● **Extrait**
-----
Tocsin

Publié le par Marie

Les enfants ont des pouvoirs extraordinaires dont ceux de transformer les moments les plus dramatiques en jeux. Les enfants jouent à la guerre. Les enfants regardent la réalité avec indifférence et s'effraient devant le réalisme du cinéma. Marguerite n'alla jamais au cinéma durant sa jeunesse. Marguerite a vu couler le sang de son père. Marguerite a appris très tôt à assommer le maigre lapin pris au collet comme le lui avait montré Josef (je sais maintenant que son prénom s'écrivait avec un f)
-----
● **Objectif**
Recopiez intégralement le texte « Tocsin » ci-dessus, sans en modifier un seul mot.

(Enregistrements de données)
-----
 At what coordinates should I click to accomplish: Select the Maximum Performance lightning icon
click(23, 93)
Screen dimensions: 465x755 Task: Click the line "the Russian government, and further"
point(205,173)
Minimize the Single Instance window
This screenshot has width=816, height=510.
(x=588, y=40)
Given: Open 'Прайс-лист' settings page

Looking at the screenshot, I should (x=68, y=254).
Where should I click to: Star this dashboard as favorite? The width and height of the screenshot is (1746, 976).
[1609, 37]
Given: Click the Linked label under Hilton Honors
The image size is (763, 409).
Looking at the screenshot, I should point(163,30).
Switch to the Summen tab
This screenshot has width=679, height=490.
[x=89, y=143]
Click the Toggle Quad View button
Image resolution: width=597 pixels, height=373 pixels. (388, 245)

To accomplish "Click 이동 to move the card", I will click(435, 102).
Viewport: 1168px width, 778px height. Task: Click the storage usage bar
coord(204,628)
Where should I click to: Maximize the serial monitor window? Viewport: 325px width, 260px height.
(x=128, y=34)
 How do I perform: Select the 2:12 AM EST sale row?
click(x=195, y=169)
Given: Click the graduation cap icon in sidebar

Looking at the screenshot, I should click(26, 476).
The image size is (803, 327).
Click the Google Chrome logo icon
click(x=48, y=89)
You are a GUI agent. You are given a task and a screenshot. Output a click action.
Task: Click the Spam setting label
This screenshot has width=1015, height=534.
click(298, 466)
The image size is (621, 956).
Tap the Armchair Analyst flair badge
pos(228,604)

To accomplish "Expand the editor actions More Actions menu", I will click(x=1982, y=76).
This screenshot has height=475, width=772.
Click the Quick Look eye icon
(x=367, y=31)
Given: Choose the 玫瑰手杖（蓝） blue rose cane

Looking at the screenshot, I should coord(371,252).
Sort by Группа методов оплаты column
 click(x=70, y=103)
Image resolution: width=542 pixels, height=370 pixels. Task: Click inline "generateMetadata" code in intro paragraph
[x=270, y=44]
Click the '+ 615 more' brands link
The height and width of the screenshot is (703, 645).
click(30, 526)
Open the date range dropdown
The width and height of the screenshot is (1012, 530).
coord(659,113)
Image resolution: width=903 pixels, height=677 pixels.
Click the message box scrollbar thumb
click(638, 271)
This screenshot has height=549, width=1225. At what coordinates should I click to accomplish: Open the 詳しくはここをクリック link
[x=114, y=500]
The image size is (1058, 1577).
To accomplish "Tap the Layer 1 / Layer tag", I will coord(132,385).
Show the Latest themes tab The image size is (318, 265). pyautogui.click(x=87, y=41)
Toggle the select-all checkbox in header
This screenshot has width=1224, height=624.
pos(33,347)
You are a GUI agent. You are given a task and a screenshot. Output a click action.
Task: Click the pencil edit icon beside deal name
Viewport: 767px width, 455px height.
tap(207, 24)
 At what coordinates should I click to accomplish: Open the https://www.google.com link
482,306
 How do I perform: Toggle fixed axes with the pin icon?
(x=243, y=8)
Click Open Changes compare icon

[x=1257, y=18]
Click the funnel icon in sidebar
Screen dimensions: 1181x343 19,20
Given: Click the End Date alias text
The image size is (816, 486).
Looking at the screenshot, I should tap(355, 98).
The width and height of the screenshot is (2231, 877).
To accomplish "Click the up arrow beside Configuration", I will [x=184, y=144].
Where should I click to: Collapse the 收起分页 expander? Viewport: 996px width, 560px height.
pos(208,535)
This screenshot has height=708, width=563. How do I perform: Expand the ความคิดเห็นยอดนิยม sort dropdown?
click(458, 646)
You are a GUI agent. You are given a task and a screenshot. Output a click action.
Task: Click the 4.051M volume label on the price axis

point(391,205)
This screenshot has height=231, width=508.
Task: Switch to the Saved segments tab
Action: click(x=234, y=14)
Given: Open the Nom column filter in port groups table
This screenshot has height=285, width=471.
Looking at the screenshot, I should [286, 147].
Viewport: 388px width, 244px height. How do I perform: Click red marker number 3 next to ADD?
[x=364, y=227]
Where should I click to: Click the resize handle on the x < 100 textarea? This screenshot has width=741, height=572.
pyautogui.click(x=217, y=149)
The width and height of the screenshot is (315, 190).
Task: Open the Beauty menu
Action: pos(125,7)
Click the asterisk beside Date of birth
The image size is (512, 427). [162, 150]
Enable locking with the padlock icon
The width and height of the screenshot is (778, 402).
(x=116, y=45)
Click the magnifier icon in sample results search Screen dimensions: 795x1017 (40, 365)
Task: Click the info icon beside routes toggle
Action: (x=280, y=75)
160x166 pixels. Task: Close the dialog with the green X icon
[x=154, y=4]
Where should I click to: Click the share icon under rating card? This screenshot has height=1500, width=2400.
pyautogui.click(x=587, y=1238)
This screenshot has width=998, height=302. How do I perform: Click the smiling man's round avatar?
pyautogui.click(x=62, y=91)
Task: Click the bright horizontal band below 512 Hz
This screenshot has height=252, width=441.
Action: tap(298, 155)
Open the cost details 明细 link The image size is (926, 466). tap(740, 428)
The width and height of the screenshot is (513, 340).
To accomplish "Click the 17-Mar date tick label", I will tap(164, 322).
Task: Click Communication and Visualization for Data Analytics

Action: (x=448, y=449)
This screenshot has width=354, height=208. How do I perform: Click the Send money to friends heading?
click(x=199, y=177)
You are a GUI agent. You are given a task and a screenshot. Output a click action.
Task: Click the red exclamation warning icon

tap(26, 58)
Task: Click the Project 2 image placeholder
-----
● **Corrigé**
Tocsin

Publié le par Marie

Les enfants ont des pouvoirs extraordinaires dont ceux de transformer les moments les plus dramatiques en jeux. Les enfants jouent à la guerre. Les enfants regardent la réalité avec indifférence et s'effraient devant le réalisme du cinéma. Marguerite n'alla jamais au cinéma durant sa jeunesse. Marguerite a vu couler le sang de son père. Marguerite a appris très tôt à assommer le maigre lapin pris au collet comme le lui avait montré Josef (je sais maintenant que son prénom s'écrivait avec un f)